▶ Brief: Report every line in the rows that contains the string "pixels", copying each one in full.

* begin Listing *

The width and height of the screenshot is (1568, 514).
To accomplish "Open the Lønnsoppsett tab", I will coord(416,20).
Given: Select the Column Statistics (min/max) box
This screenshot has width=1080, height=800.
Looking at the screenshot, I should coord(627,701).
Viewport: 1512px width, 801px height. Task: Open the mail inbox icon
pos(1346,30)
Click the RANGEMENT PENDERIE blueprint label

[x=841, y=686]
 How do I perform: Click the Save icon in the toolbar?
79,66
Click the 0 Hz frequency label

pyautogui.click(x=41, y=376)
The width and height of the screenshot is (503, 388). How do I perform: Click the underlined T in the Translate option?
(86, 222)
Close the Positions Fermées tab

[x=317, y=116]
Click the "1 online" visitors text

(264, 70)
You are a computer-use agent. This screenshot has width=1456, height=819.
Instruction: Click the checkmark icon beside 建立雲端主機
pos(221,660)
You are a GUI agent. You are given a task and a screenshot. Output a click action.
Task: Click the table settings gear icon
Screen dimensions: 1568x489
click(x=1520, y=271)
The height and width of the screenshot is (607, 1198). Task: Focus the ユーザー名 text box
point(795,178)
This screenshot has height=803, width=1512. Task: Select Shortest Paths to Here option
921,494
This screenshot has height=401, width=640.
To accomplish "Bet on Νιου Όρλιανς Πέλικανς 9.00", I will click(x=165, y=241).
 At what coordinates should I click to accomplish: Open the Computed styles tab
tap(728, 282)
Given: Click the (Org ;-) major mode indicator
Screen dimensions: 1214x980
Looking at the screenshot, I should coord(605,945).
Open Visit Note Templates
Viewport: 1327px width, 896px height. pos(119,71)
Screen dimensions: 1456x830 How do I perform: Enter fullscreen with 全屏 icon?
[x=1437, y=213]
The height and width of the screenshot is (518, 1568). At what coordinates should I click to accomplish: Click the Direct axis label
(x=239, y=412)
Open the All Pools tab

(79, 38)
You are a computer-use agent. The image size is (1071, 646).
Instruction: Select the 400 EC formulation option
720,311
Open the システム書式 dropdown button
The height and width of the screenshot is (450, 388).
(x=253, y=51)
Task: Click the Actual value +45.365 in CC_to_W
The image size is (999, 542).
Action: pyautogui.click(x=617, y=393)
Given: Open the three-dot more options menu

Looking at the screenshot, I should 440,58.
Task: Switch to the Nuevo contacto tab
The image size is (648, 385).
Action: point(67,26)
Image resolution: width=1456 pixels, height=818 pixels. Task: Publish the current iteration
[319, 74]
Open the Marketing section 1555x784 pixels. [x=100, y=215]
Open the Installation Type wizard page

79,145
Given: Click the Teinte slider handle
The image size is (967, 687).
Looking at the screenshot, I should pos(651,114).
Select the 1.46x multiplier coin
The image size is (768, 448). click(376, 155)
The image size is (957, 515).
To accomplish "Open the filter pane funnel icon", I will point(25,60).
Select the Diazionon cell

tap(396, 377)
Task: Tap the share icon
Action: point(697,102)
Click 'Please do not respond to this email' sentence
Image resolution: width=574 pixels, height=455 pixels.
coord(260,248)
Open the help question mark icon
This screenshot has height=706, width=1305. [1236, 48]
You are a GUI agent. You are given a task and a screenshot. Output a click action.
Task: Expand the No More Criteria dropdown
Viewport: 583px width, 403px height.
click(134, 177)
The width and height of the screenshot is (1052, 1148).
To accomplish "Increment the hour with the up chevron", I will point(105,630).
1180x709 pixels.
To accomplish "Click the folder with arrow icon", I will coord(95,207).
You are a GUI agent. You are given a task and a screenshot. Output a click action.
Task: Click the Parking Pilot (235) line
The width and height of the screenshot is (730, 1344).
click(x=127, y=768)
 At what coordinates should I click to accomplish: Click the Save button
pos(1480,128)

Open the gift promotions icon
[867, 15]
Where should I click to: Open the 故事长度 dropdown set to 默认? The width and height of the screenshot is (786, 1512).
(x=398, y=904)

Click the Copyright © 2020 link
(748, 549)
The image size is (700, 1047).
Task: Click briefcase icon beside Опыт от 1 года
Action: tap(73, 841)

* end Listing *

▶ Solution to the problem:
Image resolution: width=1456 pixels, height=818 pixels. Task: Publish the current iteration
Open the Marketing section 1555x784 pixels. [x=100, y=215]
Image resolution: width=574 pixels, height=455 pixels.
1180x709 pixels.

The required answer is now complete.